**BRIEF A:**
Translate this sentence from the DBS passage into Spanish: "Programming continues over several visits for best results."
**BRIEF B:**
List every potential benefit that the DBS passage names.
**BRIEF C:**
Proceed with the DBS passage, starting after its last line.

**PASSAGE:**
Before your procedure
Movement-disorder evaluation with medication "on/off" assessment, brain MRI/CT for targeting, and neuropsychological screening. We'll discuss your goals and expectations in detail.
During
The surgical plan can be staged. We offer both "awake" and "asleep" DBS depending on the approach and your needs. Robot-assisted guidance helps ensure precise electrode placement along the planned trajectory.
After
Initial healing period, then programming visits begin to tune stimulation settings. Medications are often adjusted over time as stimulation is optimized. Programming continues over several visits for best results.
Benefits and Risks
Potential Benefits
- Reduced "off time" — more consistent symptom control throughout the day
- Reduced dyskinesia burden
- Improved tremor, rigidity, and bradykinesia control
- Medication reduction in many patients (varies by target and individual)

**THE DATA:**
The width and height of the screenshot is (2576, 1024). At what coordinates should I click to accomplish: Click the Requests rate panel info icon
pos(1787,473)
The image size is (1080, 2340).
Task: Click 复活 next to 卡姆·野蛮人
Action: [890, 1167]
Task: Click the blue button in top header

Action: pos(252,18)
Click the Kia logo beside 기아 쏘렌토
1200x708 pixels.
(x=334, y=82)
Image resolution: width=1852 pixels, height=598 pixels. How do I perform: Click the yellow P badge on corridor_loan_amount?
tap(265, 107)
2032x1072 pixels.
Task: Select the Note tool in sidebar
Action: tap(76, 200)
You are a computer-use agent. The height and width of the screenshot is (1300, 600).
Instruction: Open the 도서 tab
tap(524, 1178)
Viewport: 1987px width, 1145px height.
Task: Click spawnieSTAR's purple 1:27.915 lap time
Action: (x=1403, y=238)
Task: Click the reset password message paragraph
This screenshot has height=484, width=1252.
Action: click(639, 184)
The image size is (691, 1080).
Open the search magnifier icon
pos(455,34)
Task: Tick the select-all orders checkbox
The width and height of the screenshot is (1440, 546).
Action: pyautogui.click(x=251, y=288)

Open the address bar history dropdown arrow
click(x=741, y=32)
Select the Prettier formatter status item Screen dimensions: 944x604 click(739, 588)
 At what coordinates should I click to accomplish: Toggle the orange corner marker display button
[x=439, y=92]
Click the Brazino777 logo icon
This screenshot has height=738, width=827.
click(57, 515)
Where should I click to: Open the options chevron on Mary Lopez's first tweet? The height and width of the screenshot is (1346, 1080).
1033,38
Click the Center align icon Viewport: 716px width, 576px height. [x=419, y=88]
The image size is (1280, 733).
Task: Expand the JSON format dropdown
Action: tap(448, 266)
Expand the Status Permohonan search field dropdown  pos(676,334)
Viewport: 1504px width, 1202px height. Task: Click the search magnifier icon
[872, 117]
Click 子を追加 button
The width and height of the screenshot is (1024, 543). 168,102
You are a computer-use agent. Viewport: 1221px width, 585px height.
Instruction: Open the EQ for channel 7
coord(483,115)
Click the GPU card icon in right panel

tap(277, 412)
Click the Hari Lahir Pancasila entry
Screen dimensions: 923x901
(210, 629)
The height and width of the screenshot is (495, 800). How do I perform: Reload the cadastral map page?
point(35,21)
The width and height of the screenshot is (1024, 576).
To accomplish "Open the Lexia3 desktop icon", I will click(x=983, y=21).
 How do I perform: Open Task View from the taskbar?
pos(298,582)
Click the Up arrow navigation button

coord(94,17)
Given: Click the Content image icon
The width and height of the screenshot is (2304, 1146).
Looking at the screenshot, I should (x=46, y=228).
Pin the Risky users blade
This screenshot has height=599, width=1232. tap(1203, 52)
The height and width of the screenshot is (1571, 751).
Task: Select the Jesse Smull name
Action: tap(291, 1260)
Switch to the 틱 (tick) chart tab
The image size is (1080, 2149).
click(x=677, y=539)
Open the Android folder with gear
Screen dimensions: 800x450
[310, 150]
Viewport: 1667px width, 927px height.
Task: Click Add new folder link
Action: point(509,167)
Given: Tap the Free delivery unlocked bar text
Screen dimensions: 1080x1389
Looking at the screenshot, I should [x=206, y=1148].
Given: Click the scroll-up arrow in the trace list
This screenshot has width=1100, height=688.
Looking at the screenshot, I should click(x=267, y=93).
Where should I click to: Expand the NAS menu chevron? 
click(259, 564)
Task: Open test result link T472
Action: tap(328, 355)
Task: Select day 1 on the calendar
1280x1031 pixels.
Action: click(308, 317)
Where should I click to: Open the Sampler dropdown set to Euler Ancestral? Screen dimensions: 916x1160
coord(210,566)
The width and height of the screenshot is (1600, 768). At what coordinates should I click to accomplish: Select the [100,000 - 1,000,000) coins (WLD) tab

**ANSWER BOX A:**
La programación continúa a lo largo de varias visitas para obtener los mejores resultados.

**ANSWER BOX B:**
- Reduced "off time": more consistent symptom control throughout the day
- Reduced dyskinesia burden
- Improved tremor, rigidity, and bradykinesia control
- Medication reduction in many patients (varies by target and individual)

**ANSWER BOX C:**
Possible Risks
- Common: Temporary confusion, headache, bruising or swelling near incisions, short-term mood or sleep changes
- Uncommon: Intracranial bleeding or stroke, infection, seizure, and hardware complications requiring revision
Patient FAQs
Will DBS help my balance?
Can I go through MRI after DBS?
Will I still take Parkinson's medications?
Is robotic DBS "better"?
When to Seek Urgent Care
Call your care team right away — or go to the ER (or call 911) — for sudden weakness or numbness, a severe or worsening headache, confusion, seizure, fever, wound redness or drainage, or new trouble walking that is getting worse quickly.